FactGrid talk:Subscription lists

From FactGrid
Revision as of 16:08, 31 July 2024 by Olaf Simons (talk | contribs)
Jump to navigation Jump to search

British Music Subscriptions

The present list has 156,536 lines, each a subscription - usually one copy, sometimes more copies. We could create an item per subscription to then create some 100,000 items for the individual subscribers that could be assumed as agents behind the subscriptions. The tentative isolation of these agents would be necessary to make more definite statements about the customers. How many one-time customers do we have in this set? How many addicted music fans are there? How many men, hoe many women, how does the audience change in the course of the century. What are the statistics for professions?

In the end we would have 156,536 subscriptions connected to may be 90.000 customers - a mass of items with almost identical amounts of information on each of the corresponding items.

It is therefore preferable to take the step towards an identification of customers before the input and to then focus on the customers in all ensuing work. The subscriptions will now just become information on the individual customers. Some customers are famous like the members of the royal family. Other customers are functional generic shrouds with statements like "A Lady".

The identification of big shots like the King in a given year or like George Frederick Handel or of smaller shots like university members at Oxford and Cambridge or book sellers in various cities will be later the work for researches.

A fist identification should stay just in the set. We should try to understand who appears in these 156,536 subscriptions again and again. Here we need a tentative internal identification procedure under the set of rules. Someone is the same with the same name place and profession. In other case we may assume with a high degree of certainty that this is a customer whom we already noted in a pervious subscription. No customer will appear twice in the same subscription (any such customer would be listed once with several "sets" ordered).

Segmentation

The information of each subscription can be split under the following headers:

  • Family name
  • Given name
  • Profession
  • Status (Mr., Miss, Esq. King, Hon[oura]ble., etc.)
  • Gender (to be inferred from status and given name (FactGrid has a name list with gender attributions)
  • Organisational context (shop, association, club, choir)
  • Place of address
  • Number of sets ordered
  • Payment
  • amount
  • unit
  • Publication (col. E)
  • Date of publication (col. F)
  • Place of publication (col. G)
  • Publisher (col. H)

Information is rarely given on all headings and individual statements (and abbreviations) can vary

Subscriptions that provide enough information to allow a provisional/actual identification

Most of the subscriptions come with identifiers that did the job back in the 18th century: A family name, gender (Miss, Mr., Seignor...) a given name, a place name, a profession. Some of the subscribers are organisations or companies (choirs, booksellers). Most of them are individuals in the full range from "The King" and "George Frederic Handel, Esq;" to "Lady Brown" (Y3536) who might (or might never) become identifiable in the hands of specialists.
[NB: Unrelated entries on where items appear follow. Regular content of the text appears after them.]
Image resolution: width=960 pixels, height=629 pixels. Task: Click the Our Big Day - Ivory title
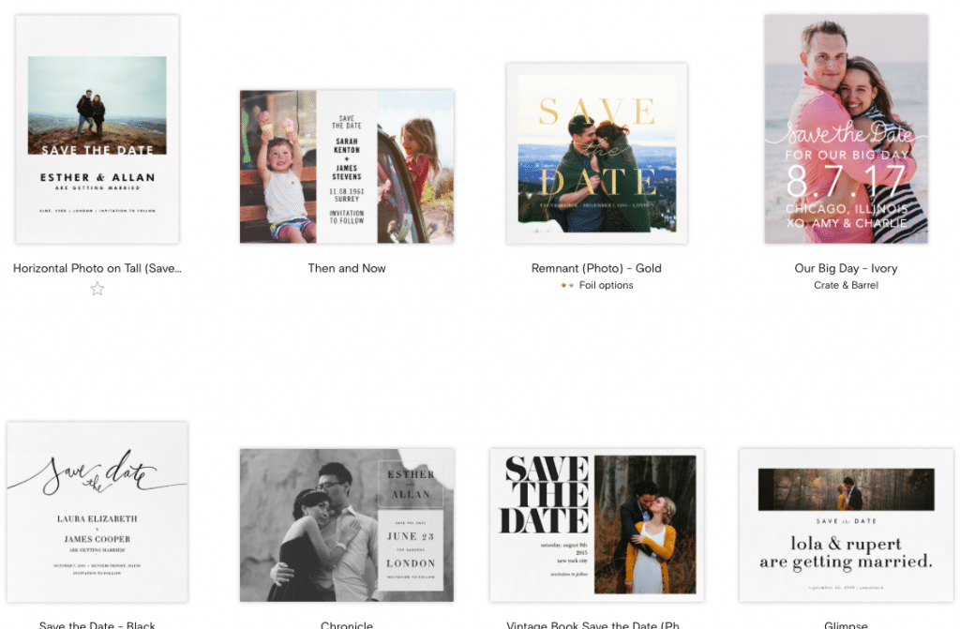click(846, 268)
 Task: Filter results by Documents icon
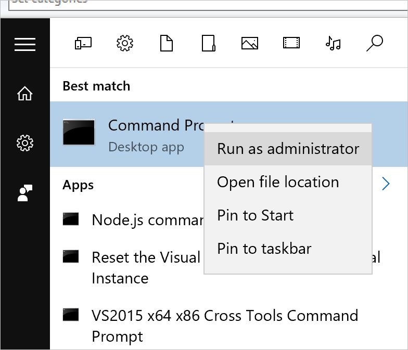[x=166, y=43]
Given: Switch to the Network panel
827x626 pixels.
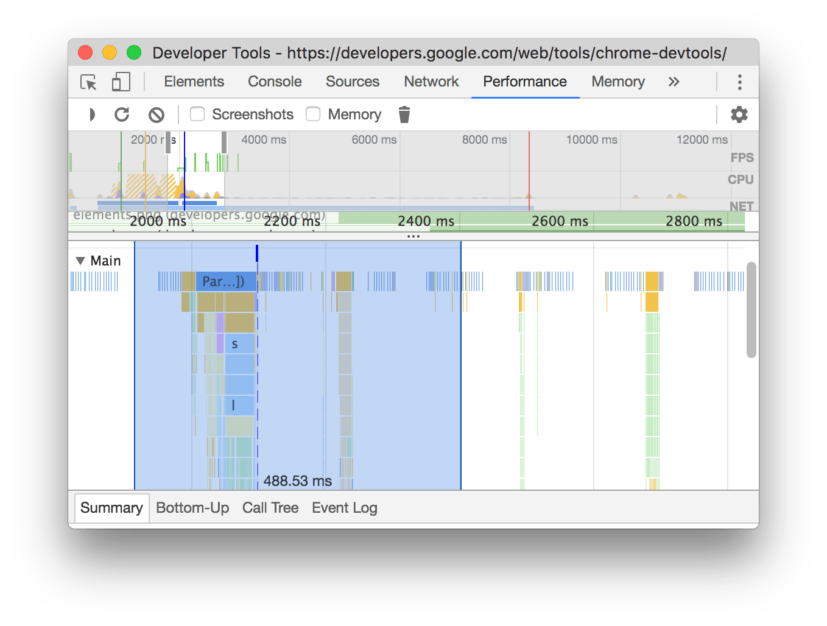Looking at the screenshot, I should coord(431,82).
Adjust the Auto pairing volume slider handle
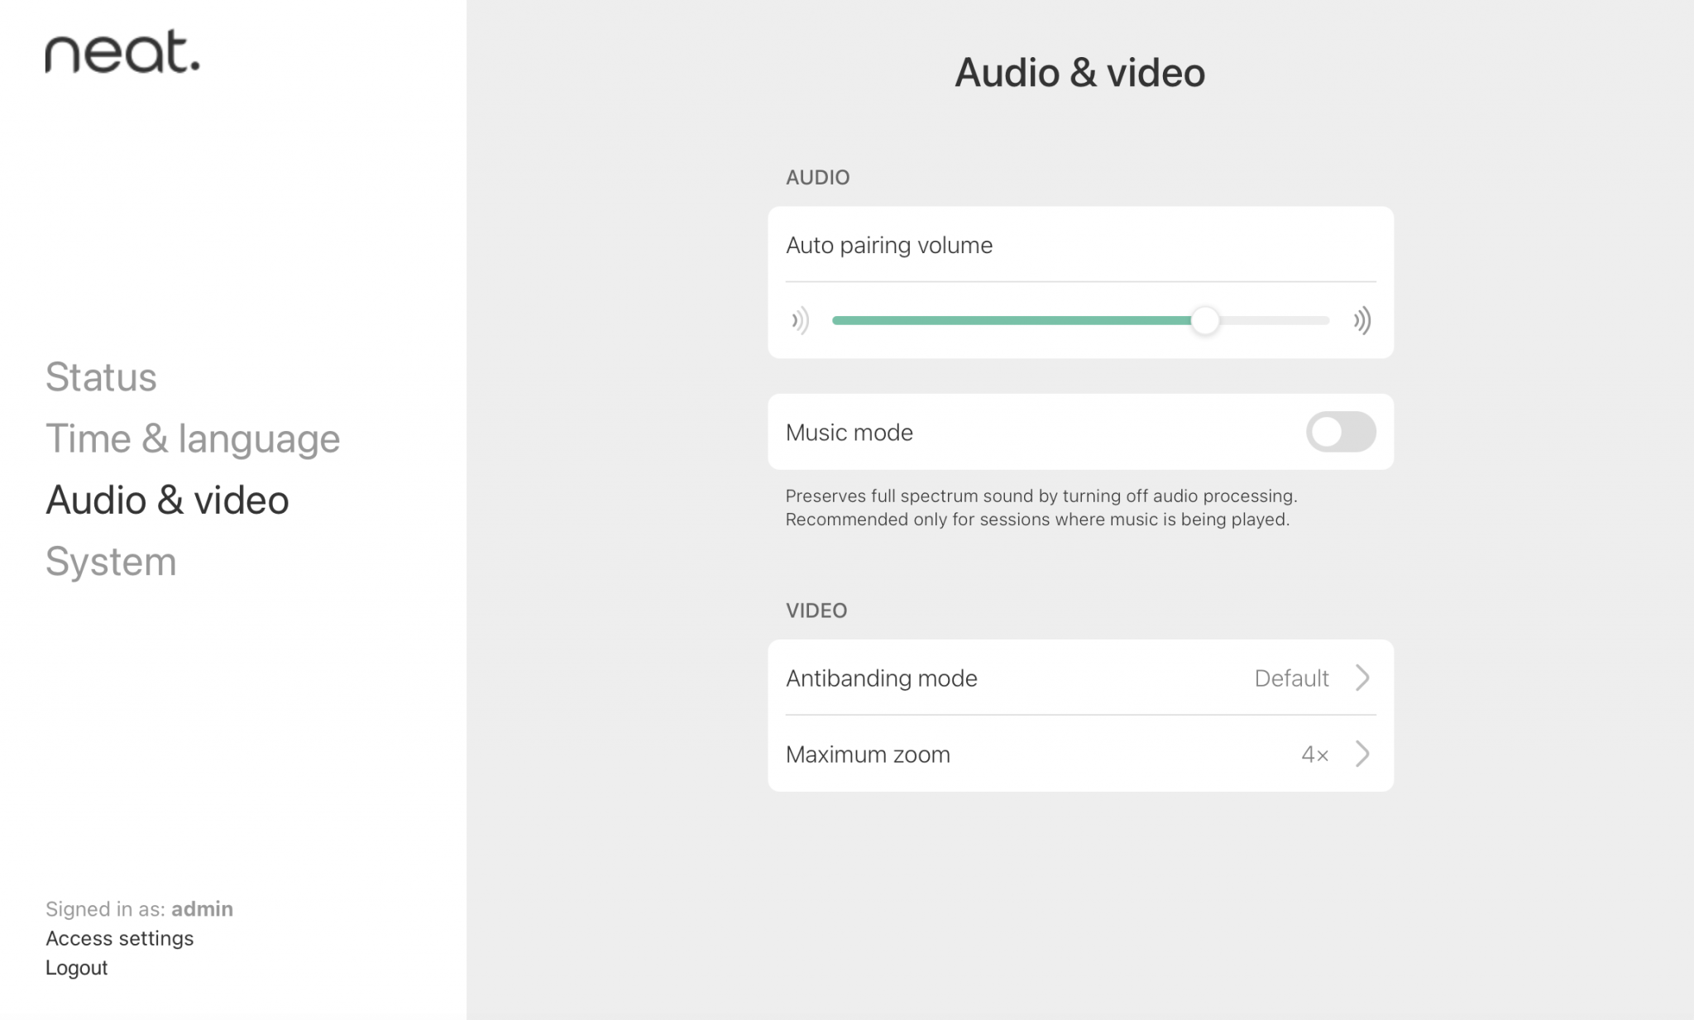This screenshot has width=1694, height=1020. click(1207, 321)
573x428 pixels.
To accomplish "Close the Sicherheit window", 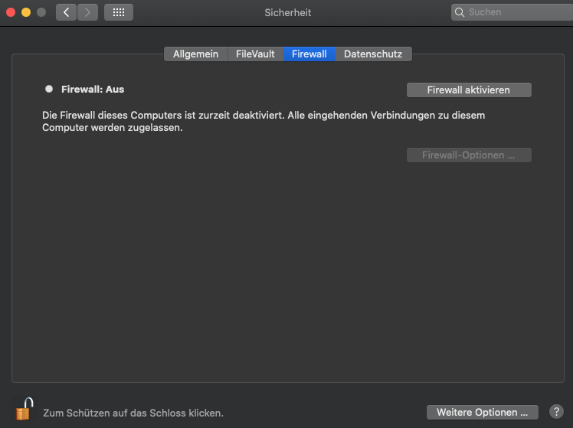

It would be good to aggregate information before we feed the data into FactGrid. Creating individual items in later work will be painful; merging thousands of items will be equally painful. The ideal data set is already an interpretation of entities that should be kept apart, but these should come with transparent indications of potential "Merger candidates" or with warnings that a separation of data might be necessary.

FactGrid knows 18th-century composers (noted in Wikidata) but the British posopographic dataset is more or less empty, so that it remains easy to match proposals against the present database.

The interesting matching process will focus on identities within the set due to the fact that we have up to 50,000 music lovers in this set who ordered several titles.

The optimal solution is a plausible proposal of the identities to create under rules such as:

  • 100% recommendation - no matches within the dataset
  • 90% recommendation - if names, professions and places are the same within three decades
  • 80% recommendation - if full names and places are the same within three decades
  • 75% recommendation - if last names and places are the same within three decades
  • 70% recommendation - if status, name and place are matches
  • 65% recommendation - if full names and professions are the same within three decades (though places differ)
  • 30%-65% recommendation - "manual" look requested
  • < 29% simple item creation is proposed though with identification of possible matches

"Manual" scans of proposals would be assisted by subsets that present the data sorted by name, place, status or profession (with the respective dates of publication). One could in this case go through all candidates from York or Bath and decide with human knowledge.